Dia mengusulkan beberapa hal perlu direvisi. Seperti aturan pemblokiran situs internet, right to be forgotten, penyadapan, penyidikan, dan pasal pencemaran nama baik yang dikurangi maksimal ancaman pidana penjaranya dari 6 tahun menjadi 4 tahun. “Kami pernah meminta agar pasal pencemaran nama baik ditinjau ulang. Bahkan, bila perlu dihapus saja, mengingat sudah diatur dalam KUHP dan tidak ada duplikasi pengaturan,” ujarnya politisi Partai Keadilan Sejahtera itu.

Sementara Direktur Eksekutif LBH Konsumen Jakarta, Zentoni melihat rencana Presiden Jokowi bakal mengajukan usulan revisi UU ITE perlu didukung. Menurutnya, UU ITE yang berlaku saat ini tidak membawa keadilan bagi konsumen Indonesia. Baginya, UU ITE harus direvisi lantaran merugikan banyak orang. Bahkan, berpotensi disalahgunakan untuk membungkam suara-suara kritis konsumen Indonesia.

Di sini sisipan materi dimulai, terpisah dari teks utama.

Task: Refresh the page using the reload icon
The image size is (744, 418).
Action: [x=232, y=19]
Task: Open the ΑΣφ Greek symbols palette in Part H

Dia mengingatkan Pasal 4 UU No. 8 Tahun 1999 tentang Perlindungan Konsumen menyebutkan sejumlah hak-hak konsumen. Antara lain hak untuk didengar pendapat dan keluhannya atas barang dan/atau jasa yang digunakan. Ketika hak-hak tersebut digunakan oleh Konsumen justru banyak berujung laporan ke aparat penegak hukum. “Seperti kasus-kasus antara konsumen dengan rumah sakit, konsumen dengan developer/perusahaan property, dan lain-lain, banyak lagi,” kata dia.

Zentoni berharap pemerintah dan DPR, revisi UU 19/2016 nantinya melibatkan banyak pihak yang fokus di bidang perlindungan konsumen. Seperti yang dipimpinnya, Yayasan Lembaga Konsumen Indonesia (YLKI, Komunitas Konsumen Indonesia (KKI). “Agar UU yang disahkan nantinya tidak merugikan Konsumen Indonesia,” katanya.